→ ARTICLE:
As Archie, Gucci Mane gets to utter the movie’s most memorable line, when he praises the giver of a blow job with “you’re playing Mozart on my dick, baby.”   But for a movie whose function is partly to give an adult edge to the careers of  former teen-TV stars like Gomez and Hudgens, there is a surprising deficit of actual carnality.  Mostly what Spring Breakers is about is sexual display. So there’s lots of  bump ‘n’ grind dancing in the semi-nude, guys and girls sniffing coke off the flat abdomens of girls and guys, and  raunchy talk: “the smell of money” makes  a girl wet,   a coquettish and wasted Cotty taunting a guy that he’ll never get the pussy.   But apart from Archie’s blowjob threesome, there’s just one actual sex act. (Gomez, notably, has exited the storyline by this point. Clearly she was only prepared to go so far in an R-Rated direction: she’s not involved in the robbery, is never shown taking drugs or having sex, and doesn’t even swear much).

As depicted in Spring Breakers, the participants in Spring Break act out an idea of unbridled freedom and lascivious irresponsibility that’s as convention-bound and repetitive as the regular, regulated everyday  life of which it’s a carnivalesque inversion.  Is that the message of Korine’s movie? It’s hard to say: the director steadfastly refrains from anything that might resemble judgement. As with his script-writing debut Kids, you can take Spring Breakers as an indictment of youth today,  a comment on how pop culture’s anti-social fantasies contaminate real life. Or you can enjoy it as a (pretty softcore) wank-fantasy.

→ TASK TO COMPLETE:
Quote the Spring Breakers review word for word, starting at "As depicted in" and stopping after "(pretty softcore) wank-fantasy.".

→ PROVIDED DATA:
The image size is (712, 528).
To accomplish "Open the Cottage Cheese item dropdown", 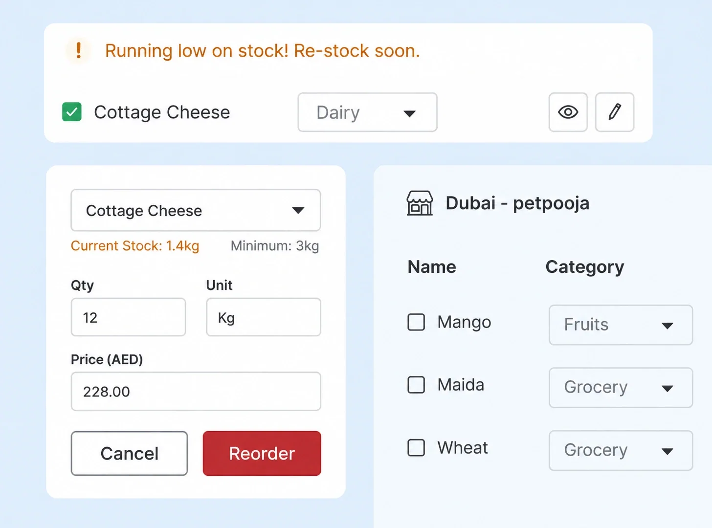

→ PROBLEM SOLUTION:
As depicted in Spring Breakers, the participants in Spring Break act out an idea of unbridled freedom and lascivious irresponsibility that’s as convention-bound and repetitive as the regular, regulated everyday  life of which it’s a carnivalesque inversion.  Is that the message of Korine’s movie? It’s hard to say: the director steadfastly refrains from anything that might resemble judgement. As with his script-writing debut Kids, you can take Spring Breakers as an indictment of youth today,  a comment on how pop culture’s anti-social fantasies contaminate real life. Or you can enjoy it as a (pretty softcore) wank-fantasy.